Comment puis-je lire une telle table avec différentes longueurs de ligne? Comment puis-je résumer des colonnes remplaçant « FNUD » valeurs avec 0' ? Et enfin, comment puis-je créer la CDF? (Je peux le faire manuellement mais je suppose qu'il ya un certain paquet qui peut le faire).
La solution
lira les données:
dat <- textConnection("1 0 7 0 0 1 0 0 0 5 0 0 0 0 2 0 0 0 0 1 0 0 0 1
1 0 0 1 0 0 0 3 0 0 0 0 1 0 0 0 1
0 0 0 1 0 0 0 2 0 0 0 0 1 0 0 0 1 0 1 0 0 1
1 0 0 1 0 3 0 0 0 0 1 0 0 0 1
0 0 0 1 0 0 0 2 0 0 0 0 1 0 0 0 1 0 1 0 0 1 1 2 1 0 1 0 1")
df <- data.frame(scan(dat, fill = TRUE, what = as.list(rep(1, 29))))

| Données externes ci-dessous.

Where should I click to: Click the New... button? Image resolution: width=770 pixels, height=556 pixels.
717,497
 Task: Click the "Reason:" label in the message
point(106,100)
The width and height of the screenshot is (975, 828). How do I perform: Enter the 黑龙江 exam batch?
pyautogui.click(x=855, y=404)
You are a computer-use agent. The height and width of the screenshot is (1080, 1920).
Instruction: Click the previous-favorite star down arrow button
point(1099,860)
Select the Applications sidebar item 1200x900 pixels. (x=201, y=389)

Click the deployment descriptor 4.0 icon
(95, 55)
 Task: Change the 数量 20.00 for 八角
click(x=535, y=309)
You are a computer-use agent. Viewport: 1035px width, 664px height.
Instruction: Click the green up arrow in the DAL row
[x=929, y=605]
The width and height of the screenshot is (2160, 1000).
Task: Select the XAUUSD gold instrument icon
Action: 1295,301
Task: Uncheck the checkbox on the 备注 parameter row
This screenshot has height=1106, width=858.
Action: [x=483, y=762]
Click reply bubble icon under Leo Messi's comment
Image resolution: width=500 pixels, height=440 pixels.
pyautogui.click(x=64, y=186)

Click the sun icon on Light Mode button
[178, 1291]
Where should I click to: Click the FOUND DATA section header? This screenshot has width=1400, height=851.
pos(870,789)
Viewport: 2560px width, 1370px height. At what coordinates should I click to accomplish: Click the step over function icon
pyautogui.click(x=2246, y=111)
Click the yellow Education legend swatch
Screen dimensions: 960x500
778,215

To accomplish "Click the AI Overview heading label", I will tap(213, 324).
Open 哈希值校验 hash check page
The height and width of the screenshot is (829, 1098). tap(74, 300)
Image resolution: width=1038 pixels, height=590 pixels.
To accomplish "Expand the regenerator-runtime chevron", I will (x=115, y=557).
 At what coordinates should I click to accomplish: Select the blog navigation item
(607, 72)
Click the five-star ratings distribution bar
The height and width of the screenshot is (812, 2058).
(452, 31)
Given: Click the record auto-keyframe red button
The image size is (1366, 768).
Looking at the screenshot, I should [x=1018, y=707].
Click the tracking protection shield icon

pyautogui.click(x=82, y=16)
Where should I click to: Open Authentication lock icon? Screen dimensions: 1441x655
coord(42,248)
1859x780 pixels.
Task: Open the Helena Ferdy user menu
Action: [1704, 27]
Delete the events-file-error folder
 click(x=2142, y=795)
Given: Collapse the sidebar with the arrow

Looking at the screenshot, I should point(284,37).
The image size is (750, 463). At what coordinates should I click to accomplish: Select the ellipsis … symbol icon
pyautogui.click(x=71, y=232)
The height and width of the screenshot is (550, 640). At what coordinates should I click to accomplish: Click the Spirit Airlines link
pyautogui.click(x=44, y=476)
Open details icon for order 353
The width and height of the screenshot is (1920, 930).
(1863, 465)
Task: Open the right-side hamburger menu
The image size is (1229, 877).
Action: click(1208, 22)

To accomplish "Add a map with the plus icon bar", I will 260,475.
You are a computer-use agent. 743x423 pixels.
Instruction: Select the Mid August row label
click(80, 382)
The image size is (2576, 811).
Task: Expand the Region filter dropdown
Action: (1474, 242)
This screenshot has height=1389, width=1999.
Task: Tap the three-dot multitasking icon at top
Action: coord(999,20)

names(df) <- paste("Val", 1:29)
close(dat)
Entraînant:
> head(df)
Val 1 Val 2 Val 3 Val 4 Val 5 Val 6 Val 7 Val 8 Val 9 Val 10 Val 11 Val 12
1 1 0 7 0 0 1 0 0 0 5 0 0
2 1 0 0 1 0 0 0 3 0 0 0 0
3 0 0 0 1 0 0 0 2 0 0 0 0
4 1 0 0 1 0 3 0 0 0 0 1 0
5 0 0 0 1 0 0 0 2 0 0 0 0
....
Si les données sont dans un fichier, indiquez le nom de fichier au lieu de dat
. Ce code suppose que il y a un maximum de 29 colonnes, selon les données fournies. Modifier la 29
en fonction des données réelles.
Nous obtenons les sommes des colonnes en utilisant
df.csum <- colSums(df, na.rm = TRUE)
la fonction ecdf()
génère le ECDF que vous vouliez,
df.ecdf <- ecdf(df.csum)
et nous pouvons tracer à l'aide de la méthode plot()
:
plot(df.ecdf, verticals = TRUE)
Autres conseils
Vous pouvez utiliser le ecdf()
(en base R) ou Ecdf()
(à partir du Hmisc fonctions de paquets).